### Dataset records
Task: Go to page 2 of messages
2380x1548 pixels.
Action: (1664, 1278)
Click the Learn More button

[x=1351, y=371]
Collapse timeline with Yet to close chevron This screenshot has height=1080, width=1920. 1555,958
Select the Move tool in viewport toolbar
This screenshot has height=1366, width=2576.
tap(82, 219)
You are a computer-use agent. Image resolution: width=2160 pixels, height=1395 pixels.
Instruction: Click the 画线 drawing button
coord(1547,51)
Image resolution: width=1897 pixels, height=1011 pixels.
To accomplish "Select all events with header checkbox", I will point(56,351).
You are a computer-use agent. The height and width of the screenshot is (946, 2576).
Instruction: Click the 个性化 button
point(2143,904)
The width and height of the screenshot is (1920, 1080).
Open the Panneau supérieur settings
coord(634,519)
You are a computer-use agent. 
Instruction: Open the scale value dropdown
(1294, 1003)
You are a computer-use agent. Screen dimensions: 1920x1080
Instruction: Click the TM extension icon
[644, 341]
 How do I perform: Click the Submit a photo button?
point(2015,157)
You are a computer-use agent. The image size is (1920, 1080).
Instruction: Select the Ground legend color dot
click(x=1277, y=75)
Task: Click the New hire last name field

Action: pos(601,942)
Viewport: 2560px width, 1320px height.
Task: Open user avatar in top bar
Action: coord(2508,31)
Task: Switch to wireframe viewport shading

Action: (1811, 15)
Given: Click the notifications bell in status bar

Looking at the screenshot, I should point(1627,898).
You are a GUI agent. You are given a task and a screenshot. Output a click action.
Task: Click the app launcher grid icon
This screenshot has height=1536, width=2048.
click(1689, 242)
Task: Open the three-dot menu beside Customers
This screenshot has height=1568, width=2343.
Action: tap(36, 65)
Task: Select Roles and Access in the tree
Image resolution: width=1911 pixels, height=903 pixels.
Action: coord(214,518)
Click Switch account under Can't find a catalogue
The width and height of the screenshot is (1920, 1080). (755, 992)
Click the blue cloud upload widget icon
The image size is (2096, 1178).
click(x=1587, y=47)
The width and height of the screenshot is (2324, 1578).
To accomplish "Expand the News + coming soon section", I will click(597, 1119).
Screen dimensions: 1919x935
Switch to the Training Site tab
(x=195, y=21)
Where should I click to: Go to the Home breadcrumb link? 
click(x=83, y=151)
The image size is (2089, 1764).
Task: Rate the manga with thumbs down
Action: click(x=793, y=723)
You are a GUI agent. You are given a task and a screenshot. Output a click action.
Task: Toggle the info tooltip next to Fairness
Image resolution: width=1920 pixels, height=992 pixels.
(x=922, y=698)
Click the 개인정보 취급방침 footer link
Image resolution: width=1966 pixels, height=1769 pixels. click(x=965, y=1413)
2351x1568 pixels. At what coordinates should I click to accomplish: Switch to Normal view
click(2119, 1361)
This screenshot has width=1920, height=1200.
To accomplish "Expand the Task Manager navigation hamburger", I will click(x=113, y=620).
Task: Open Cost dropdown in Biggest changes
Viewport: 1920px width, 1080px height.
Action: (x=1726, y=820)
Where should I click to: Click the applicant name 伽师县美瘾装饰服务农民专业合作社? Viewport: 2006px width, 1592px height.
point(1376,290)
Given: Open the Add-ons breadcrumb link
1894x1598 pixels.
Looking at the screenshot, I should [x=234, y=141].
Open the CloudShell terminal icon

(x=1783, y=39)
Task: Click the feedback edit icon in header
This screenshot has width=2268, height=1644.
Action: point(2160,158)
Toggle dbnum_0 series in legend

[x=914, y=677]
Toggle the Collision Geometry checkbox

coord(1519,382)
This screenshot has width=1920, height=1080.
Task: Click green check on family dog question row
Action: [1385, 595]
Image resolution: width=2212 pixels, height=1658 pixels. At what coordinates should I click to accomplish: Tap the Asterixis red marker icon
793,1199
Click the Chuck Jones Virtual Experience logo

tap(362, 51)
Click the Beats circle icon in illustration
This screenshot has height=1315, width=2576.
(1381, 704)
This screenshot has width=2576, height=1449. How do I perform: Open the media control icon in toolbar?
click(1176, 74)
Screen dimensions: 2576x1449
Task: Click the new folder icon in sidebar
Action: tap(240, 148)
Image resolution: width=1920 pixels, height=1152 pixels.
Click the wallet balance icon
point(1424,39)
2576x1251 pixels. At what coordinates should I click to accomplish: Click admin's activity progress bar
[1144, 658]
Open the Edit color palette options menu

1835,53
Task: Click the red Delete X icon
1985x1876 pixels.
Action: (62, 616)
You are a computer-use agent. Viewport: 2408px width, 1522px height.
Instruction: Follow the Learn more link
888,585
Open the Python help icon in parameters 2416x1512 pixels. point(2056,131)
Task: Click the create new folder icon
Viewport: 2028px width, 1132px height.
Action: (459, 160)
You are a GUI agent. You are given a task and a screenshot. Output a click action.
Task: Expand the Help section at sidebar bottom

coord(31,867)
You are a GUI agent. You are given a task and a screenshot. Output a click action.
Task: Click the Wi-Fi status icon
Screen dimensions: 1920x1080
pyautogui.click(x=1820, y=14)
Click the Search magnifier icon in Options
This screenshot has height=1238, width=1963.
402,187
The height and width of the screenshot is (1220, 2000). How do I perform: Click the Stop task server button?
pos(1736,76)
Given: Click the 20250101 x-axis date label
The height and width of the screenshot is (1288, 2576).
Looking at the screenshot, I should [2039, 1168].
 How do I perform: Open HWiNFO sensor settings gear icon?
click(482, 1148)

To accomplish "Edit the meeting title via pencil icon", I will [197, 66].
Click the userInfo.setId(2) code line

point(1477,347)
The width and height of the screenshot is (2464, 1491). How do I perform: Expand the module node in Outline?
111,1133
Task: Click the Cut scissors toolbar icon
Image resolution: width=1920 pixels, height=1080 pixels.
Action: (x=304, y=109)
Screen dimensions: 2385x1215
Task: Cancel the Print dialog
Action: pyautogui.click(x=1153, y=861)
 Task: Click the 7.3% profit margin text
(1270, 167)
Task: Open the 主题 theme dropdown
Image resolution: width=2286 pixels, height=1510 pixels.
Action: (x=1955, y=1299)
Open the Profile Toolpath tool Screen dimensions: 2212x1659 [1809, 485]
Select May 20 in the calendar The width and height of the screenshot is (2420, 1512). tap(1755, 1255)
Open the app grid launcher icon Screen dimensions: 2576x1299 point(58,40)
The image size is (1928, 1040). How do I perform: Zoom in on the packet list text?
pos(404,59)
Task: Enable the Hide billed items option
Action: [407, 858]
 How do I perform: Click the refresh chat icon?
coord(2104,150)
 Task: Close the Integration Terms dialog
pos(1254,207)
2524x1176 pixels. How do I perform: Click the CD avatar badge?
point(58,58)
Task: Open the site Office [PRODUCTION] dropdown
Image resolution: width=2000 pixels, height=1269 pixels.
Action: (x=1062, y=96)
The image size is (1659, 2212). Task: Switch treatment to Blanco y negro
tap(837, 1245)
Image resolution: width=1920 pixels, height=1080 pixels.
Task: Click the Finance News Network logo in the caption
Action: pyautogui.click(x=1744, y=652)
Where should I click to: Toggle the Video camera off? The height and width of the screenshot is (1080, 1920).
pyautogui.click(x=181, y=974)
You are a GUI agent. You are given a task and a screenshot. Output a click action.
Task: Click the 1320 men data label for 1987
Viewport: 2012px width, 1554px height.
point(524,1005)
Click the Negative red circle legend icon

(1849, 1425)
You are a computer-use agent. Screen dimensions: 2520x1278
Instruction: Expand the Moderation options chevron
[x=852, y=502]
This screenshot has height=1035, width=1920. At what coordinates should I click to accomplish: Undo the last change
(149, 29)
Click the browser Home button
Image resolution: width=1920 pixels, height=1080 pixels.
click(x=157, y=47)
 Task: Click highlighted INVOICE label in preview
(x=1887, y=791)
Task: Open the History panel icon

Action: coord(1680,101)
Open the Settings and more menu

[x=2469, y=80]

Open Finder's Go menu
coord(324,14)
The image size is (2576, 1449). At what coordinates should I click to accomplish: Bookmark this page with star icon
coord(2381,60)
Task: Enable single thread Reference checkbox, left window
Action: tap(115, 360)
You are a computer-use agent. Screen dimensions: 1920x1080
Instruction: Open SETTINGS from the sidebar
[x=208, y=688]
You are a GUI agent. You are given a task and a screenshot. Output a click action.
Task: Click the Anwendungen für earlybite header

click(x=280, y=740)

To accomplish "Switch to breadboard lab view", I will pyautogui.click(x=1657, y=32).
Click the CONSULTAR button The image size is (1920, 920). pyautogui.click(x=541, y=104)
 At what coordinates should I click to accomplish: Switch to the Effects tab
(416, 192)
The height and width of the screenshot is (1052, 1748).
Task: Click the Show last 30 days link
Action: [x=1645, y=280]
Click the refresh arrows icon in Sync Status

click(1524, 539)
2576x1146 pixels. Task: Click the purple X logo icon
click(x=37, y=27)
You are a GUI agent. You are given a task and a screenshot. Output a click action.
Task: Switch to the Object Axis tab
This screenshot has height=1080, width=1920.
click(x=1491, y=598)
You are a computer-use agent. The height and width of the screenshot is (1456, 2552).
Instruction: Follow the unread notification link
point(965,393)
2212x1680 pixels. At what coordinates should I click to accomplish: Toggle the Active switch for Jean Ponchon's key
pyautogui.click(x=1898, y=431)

### Directions for this task
With both ends included, please retype exactly the lines from the line containing "Task: Switch to the Object Axis tab" to the final line of the data.

### Solution below
Task: Switch to the Object Axis tab
This screenshot has height=1080, width=1920.
click(x=1491, y=598)
You are a computer-use agent. The height and width of the screenshot is (1456, 2552).
Instruction: Follow the unread notification link
point(965,393)
2212x1680 pixels. At what coordinates should I click to accomplish: Toggle the Active switch for Jean Ponchon's key
pyautogui.click(x=1898, y=431)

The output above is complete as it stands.